> _WHAT YOU WILL DO_:
Using the listing below, copy every line that mentions "agent".

> _DATA SHOWN_:
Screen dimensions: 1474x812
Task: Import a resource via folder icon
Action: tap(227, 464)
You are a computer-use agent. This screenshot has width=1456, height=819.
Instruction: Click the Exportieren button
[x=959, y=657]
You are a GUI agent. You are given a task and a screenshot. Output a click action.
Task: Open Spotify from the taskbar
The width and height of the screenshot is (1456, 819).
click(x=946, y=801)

==

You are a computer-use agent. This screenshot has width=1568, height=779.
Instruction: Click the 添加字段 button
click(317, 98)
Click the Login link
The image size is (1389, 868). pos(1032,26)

==

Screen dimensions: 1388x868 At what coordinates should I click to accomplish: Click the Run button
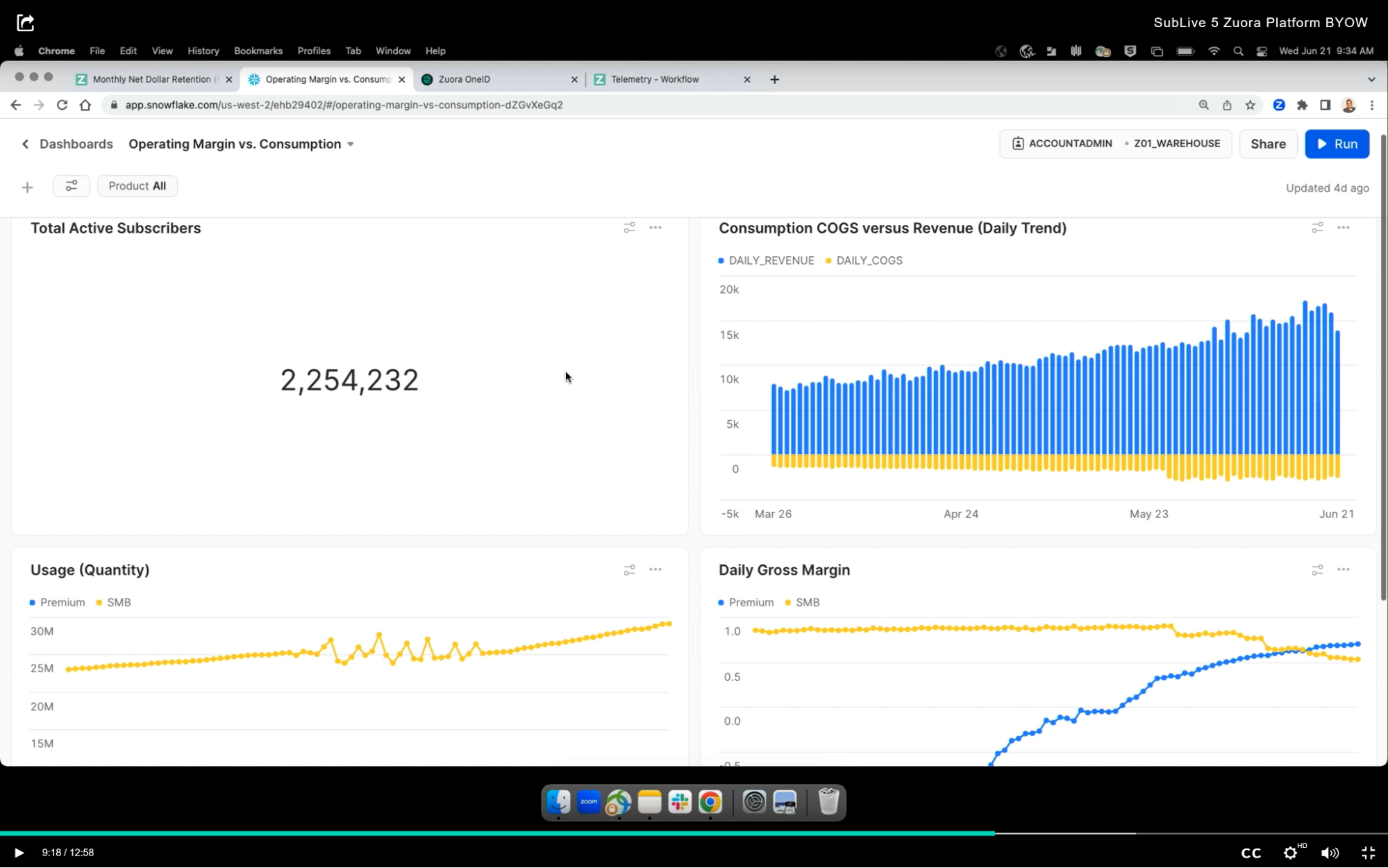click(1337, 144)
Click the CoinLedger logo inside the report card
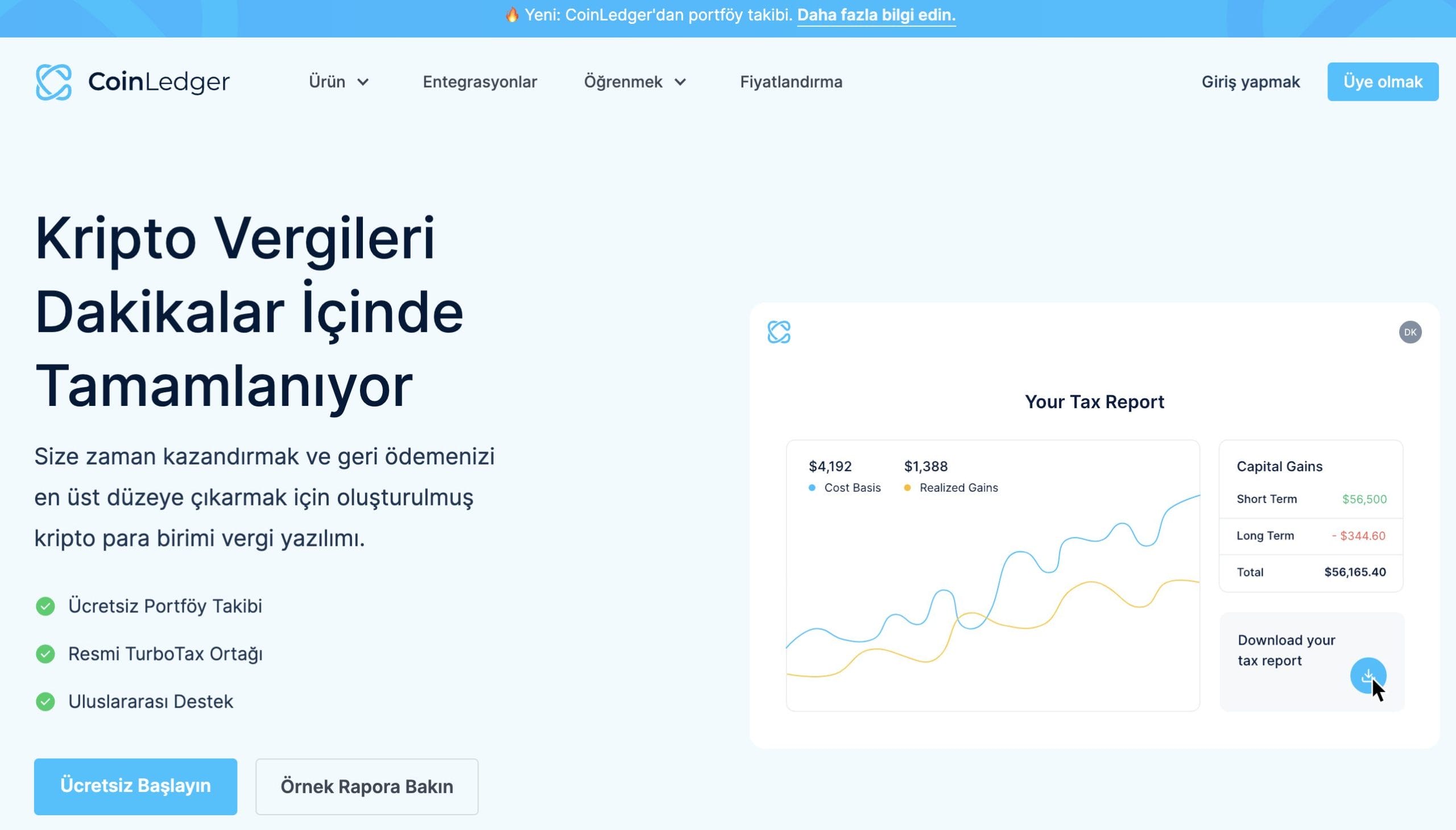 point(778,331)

> _ANSWER TO THE PROBLEM_:
You are a computer-use agent. This screenshot has width=1456, height=819.
You are a GUI agent. You are given a task and a screenshot. Output a click action.
You are a computer-use agent. This screenshot has width=1568, height=779.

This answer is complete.